**BRIEF**. What is needed is an exact copy of every record below.

**DATA FOR ANALYSIS**.
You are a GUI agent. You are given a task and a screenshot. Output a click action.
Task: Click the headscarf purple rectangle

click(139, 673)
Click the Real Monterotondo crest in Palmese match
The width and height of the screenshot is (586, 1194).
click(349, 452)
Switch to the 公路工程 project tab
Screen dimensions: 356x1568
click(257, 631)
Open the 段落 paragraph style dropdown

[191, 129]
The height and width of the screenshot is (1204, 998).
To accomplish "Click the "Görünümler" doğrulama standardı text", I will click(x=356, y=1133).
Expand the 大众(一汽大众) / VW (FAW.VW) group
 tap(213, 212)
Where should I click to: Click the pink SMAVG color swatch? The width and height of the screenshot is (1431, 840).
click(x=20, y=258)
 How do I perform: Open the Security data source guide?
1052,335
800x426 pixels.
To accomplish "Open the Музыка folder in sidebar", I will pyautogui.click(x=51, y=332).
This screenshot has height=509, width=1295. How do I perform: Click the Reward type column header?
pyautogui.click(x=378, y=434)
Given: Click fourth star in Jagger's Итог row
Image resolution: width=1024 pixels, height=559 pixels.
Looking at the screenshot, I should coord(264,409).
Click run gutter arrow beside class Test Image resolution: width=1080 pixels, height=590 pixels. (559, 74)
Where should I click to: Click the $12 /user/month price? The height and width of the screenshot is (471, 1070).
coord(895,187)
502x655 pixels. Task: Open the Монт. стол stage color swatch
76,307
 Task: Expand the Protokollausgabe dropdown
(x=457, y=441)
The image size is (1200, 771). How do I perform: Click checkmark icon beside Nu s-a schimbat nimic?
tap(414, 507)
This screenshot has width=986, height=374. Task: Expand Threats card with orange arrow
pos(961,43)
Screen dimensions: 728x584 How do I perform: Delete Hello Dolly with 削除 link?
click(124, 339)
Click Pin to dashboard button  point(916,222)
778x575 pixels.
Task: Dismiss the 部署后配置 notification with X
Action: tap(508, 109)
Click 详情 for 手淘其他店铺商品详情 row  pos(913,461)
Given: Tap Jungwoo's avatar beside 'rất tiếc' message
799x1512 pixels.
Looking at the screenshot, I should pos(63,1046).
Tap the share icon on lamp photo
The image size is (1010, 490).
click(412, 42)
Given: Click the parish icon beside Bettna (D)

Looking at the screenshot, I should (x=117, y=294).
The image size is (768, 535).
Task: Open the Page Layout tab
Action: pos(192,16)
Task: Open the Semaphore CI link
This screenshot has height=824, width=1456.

**RESPONSE BELOW**.
You are a GUI agent. You are given a task and a screenshot. Output a click action.
Task: Click the headscarf purple rectangle

click(139, 673)
Click the Real Monterotondo crest in Palmese match
The width and height of the screenshot is (586, 1194).
click(349, 452)
Switch to the 公路工程 project tab
Screen dimensions: 356x1568
click(257, 631)
Open the 段落 paragraph style dropdown

[191, 129]
The height and width of the screenshot is (1204, 998).
To accomplish "Click the "Görünümler" doğrulama standardı text", I will click(x=356, y=1133).
Expand the 大众(一汽大众) / VW (FAW.VW) group
 tap(213, 212)
Where should I click to: Click the pink SMAVG color swatch? The width and height of the screenshot is (1431, 840).
click(x=20, y=258)
 How do I perform: Open the Security data source guide?
1052,335
800x426 pixels.
To accomplish "Open the Музыка folder in sidebar", I will pyautogui.click(x=51, y=332).
This screenshot has height=509, width=1295. How do I perform: Click the Reward type column header?
pyautogui.click(x=378, y=434)
Given: Click fourth star in Jagger's Итог row
Image resolution: width=1024 pixels, height=559 pixels.
Looking at the screenshot, I should coord(264,409).
Click run gutter arrow beside class Test Image resolution: width=1080 pixels, height=590 pixels. (559, 74)
Where should I click to: Click the $12 /user/month price? The height and width of the screenshot is (471, 1070).
coord(895,187)
502x655 pixels. Task: Open the Монт. стол stage color swatch
76,307
 Task: Expand the Protokollausgabe dropdown
(x=457, y=441)
The image size is (1200, 771). How do I perform: Click checkmark icon beside Nu s-a schimbat nimic?
tap(414, 507)
This screenshot has width=986, height=374. Task: Expand Threats card with orange arrow
pos(961,43)
Screen dimensions: 728x584 How do I perform: Delete Hello Dolly with 削除 link?
click(124, 339)
Click Pin to dashboard button  point(916,222)
778x575 pixels.
Task: Dismiss the 部署后配置 notification with X
Action: tap(508, 109)
Click 详情 for 手淘其他店铺商品详情 row  pos(913,461)
Given: Tap Jungwoo's avatar beside 'rất tiếc' message
799x1512 pixels.
Looking at the screenshot, I should pos(63,1046).
Tap the share icon on lamp photo
The image size is (1010, 490).
click(412, 42)
Given: Click the parish icon beside Bettna (D)

Looking at the screenshot, I should (x=117, y=294).
The image size is (768, 535).
Task: Open the Page Layout tab
Action: pos(192,16)
Task: Open the Semaphore CI link
This screenshot has height=824, width=1456.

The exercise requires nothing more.